And Ali Shar ceased not to waste his wealth all whiles of the day and all watches of the night, till he had made away with the whole of his riches and abode in pauper case and troubled at heart. So he sold his shop and lands and so forth, and after this he sold the clothes off his body, leaving himself but one suit; and, as drunkenness quitted him and thoughtfulness came to him, he fell into grief and sore care. One day, when he had sat from day-break to mid-afternoon without breaking his fast, he said in his mind, “I will go round to those on whom I spent my monies: perchance one of them will feed me this day.” So he went the round of them all; but, as often as he knocked at any one’s door of them, the man denied himself and hid from him, till his stomach ached with hunger.

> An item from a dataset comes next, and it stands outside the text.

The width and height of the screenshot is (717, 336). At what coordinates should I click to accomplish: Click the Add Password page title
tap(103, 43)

Then he betook himself to the bazar of the merchants — And Shahrazad perceived the dawn of day and ceased saying her permitted say.

1 This tetraseich was in Night xxx. with a difference.

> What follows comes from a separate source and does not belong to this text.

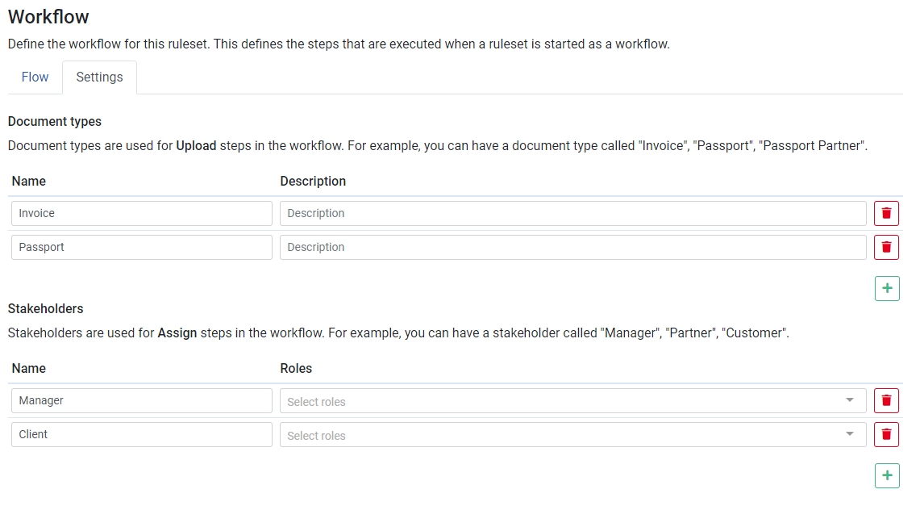Focus the Invoice name field
The width and height of the screenshot is (920, 527).
(x=142, y=214)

2 The lines have occurred in Night xxx. I quote Torrens, p. 311.

3 This tetrastich is in Night clxix. I borrow from Lane (ii. 62).

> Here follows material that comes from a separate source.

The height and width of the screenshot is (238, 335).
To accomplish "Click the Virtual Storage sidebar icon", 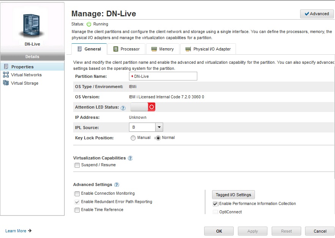I will pos(6,83).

4 The rude but effective refrigerator of the desert Arab who hangs his water-skin to the branch of a tree and allows it to swing in the wind.

When it was the Three Hundred and Tenth Night,

She said, It hath reached me, O auspicious King, that Ali Shar feeling his stomach ache with hunger, betook himself to the merchants’ bazar where he found a crowd of people assembled in ring, and said to himself, “I wonder what causeth these folk to crowd together thus? By Allah, I will not budge hence till I see what is within yonder ring!” So he made his way into the ring and found therein a damsel exposed for sale who was five feet tall,1 beautifully proportioned, rosy of cheek and high of breast; and who surpassed all the people of her time in beauty and loveliness and elegance and grace; even as saith one, describing her,

“As she willèd she was made, and in such a way that when

She was cast in Nature’s mould neither short nor long was she:

Beauty woke to fall in love with the beauties of her form,

Where combine with all her coyness her pride and pudency:

The full moon is her face2and the branchlet is her shape,

And the musk-pod is her scent — what like her can there be?

’Tis as though she were moulded from water of the pearl,

And in every lovely limblet another moon we see!”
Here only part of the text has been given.